In celebration of International Coffee Day today, here are a handful of reasons why coffee can be good for your health—and seven research-backed reasons why I should consider taking up the habit. Your morning brew may come with some big benefits, from weight loss to cancer prevention.
Puts you in a better mood: You probably already know that your morning cup of coffee boosts your mood, but were you aware that it can actually fight depression? A study in the Archives of Internal Medicine found that women reported feeling more alert and energetic and claimed a better mood after drinking coffee, and those who downed four cups a day were 20 percent less likely to be clinically depressed than women who had just one cup. Interesting.
Improves your concentration: Most people guzzle coffee to keep them alert and to help them with concentration, and they’re right to do so. There’s plenty of convincing evidence that the 75 mg of caffeine found in the average morning cup can increase the alertness, attentiveness, and reaction time of already healthy people.
Speeds up your metabolism: Did you know that coffee can help you lose weight? We’re not talking about anything dramatic, but caffeine has been shown to slightly boost weight loss or to prevent weight gain. Some theories suggest that it could suppress the appetite or stimulate the rate at which we burn calories.
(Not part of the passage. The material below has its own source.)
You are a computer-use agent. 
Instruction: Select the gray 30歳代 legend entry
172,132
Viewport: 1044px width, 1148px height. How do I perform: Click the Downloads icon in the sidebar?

Helps your heart: Just last year, a huge review of 36 studies considering the impact of long-term coffee consumption found that people who drank three to five cups of coffee a day were at the lowest risk of cardiovascular disease. Obviously, this isn’t referring to your latte with whipped cream and chocolate sauce—we’re talking about basic, black coffee without any of the sugary trimmings.
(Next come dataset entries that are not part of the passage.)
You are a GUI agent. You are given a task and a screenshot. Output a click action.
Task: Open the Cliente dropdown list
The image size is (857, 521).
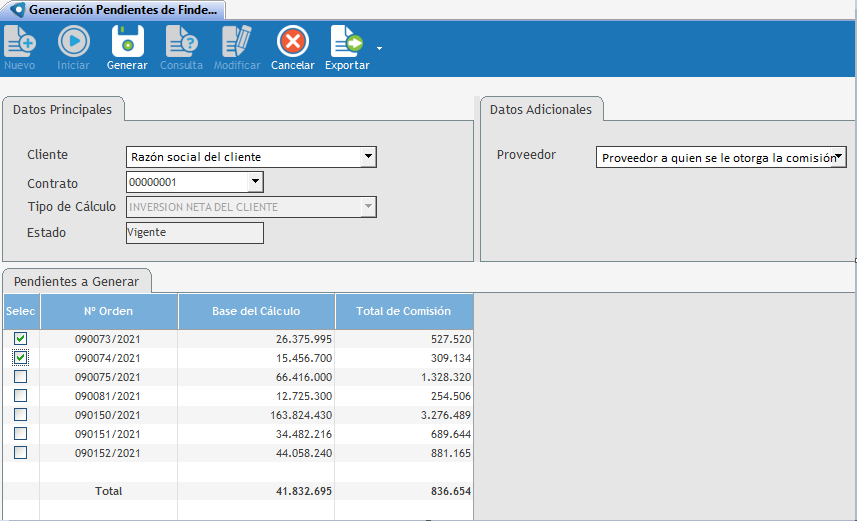(x=368, y=157)
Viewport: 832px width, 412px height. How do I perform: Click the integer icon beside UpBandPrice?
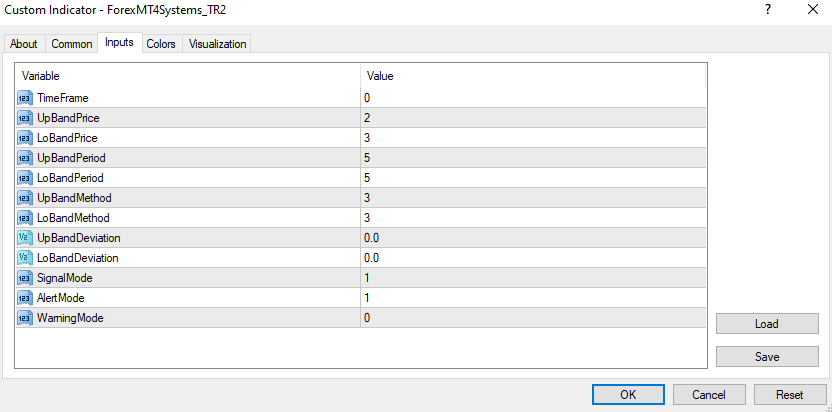click(x=25, y=118)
May help fight certain types of cancer: A new study found that colon cancer patients who were also heavy coffee drinkers had a lower risk of dying and a reduced risk that the cancer would return than those who didn’t drink coffee. Higher coffee consumption has also been shown to reduce the risk of other cancers, including oral cancer and potentially lethal skin cancers. Recent research from Rutgers University Ernest Mario School of Pharmacy discovered that people who both exercised and consumed coffee developed 62 percent fewer skin tumors than those who didn’t.
Improves physical performance: Lacking a little extra something at the gym? You might just need an espresso. Several studies have found that the caffeine contained in coffee has an ergogenic effect, meaning it really helps you out when it comes to physical exercise. In fact, a couple cups of coffee can increase long-distance running and cycling performance and may stimulate the production of adrenalin, which helps energy production and improves blood flow to the muscles and heart.
May help reduce the risk of Alzheimer’s disease: Alzheimer’s and dementia may not be on your radar right now, but studies have found that regularly drinking caffeine over a lifetime could help reduce your chances of developing both later in life.